The Park Labyrinth is nestled near the woods along the north leg of the Loop Trail about equidistant from the Park’s main entrance and its Kimtu parking lot. A soothing exercise in contemplative walking or moving meditation, it was created through the efforts of Kay Christian, a physician assistant at Redwoods Rural Health Center (RRHC), and Gillian Brown, a local teacher and labyrinth designer who completed her MA thesis on the topic of labyrinths. Completed in 2008 though the generosity of many donors including the Humboldt Area Foundation, the labyrinth was originally created under the fiscal sponsorship of RRHC and is now administered by the Park.

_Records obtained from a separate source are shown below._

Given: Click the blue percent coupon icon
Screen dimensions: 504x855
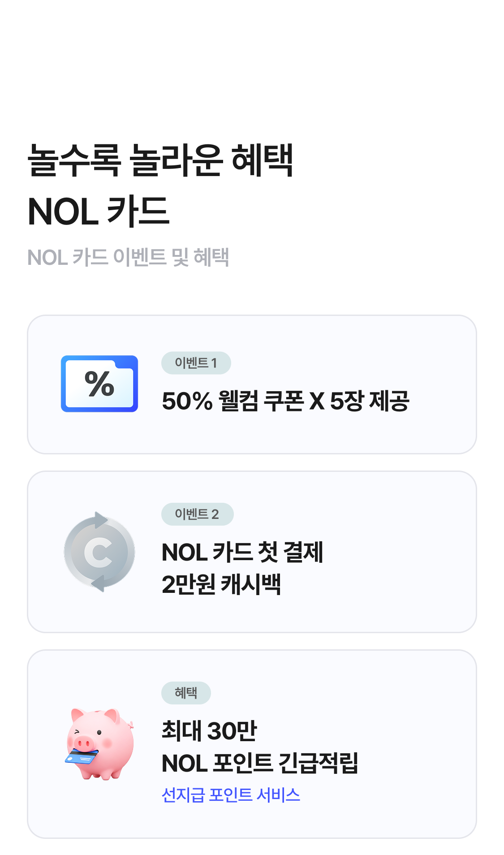Looking at the screenshot, I should pos(99,384).
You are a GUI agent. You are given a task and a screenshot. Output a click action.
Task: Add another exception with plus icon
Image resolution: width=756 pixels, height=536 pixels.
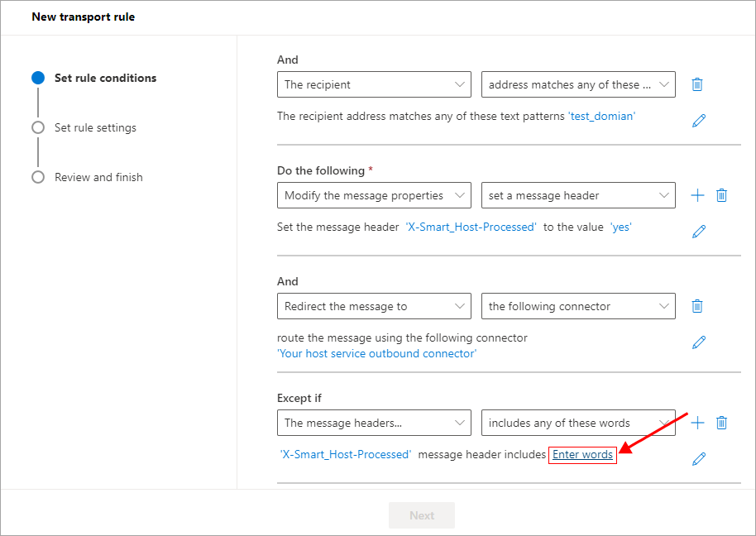697,423
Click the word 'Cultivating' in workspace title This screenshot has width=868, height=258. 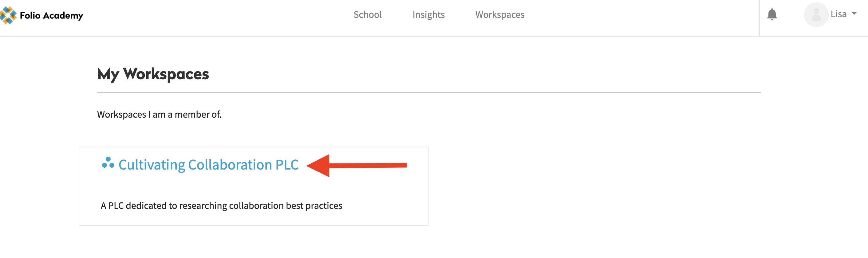coord(152,165)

The labyrinth, with history dating back more than 3,000 years, is a symbol found in many religious and spiritual traditions the world over. Expansive concrete and stone versions of the labyrinth on which people walk have been featured in a variety of settings for thousands of years. Many people mistake the labyrinth for a maze; the two are very different. A maze is more like a puzzle to be solved. It has many twists, turns and dead ends, and it presents choices to the person walking through it. A labyrinth, on the other hand, features one path into the center and one path out. People walking through a labyrinth are not required to make any choices. They simply follow the path to the center and then out again. Labyrinths can be found in churches, hospitals, retreat and meditation centers, hospice facilities and schools. Walking the labyrinth is said to provide a psychic and reflective journey through which the person walking the labyrinth contemplates their life in general or a specific problem or challenge.
Ms. Brown describes the benefits of walking a labyrinth: “It is a soothing and reflective meditation to walk this ancient symbol. People report that it helps them come to balance.”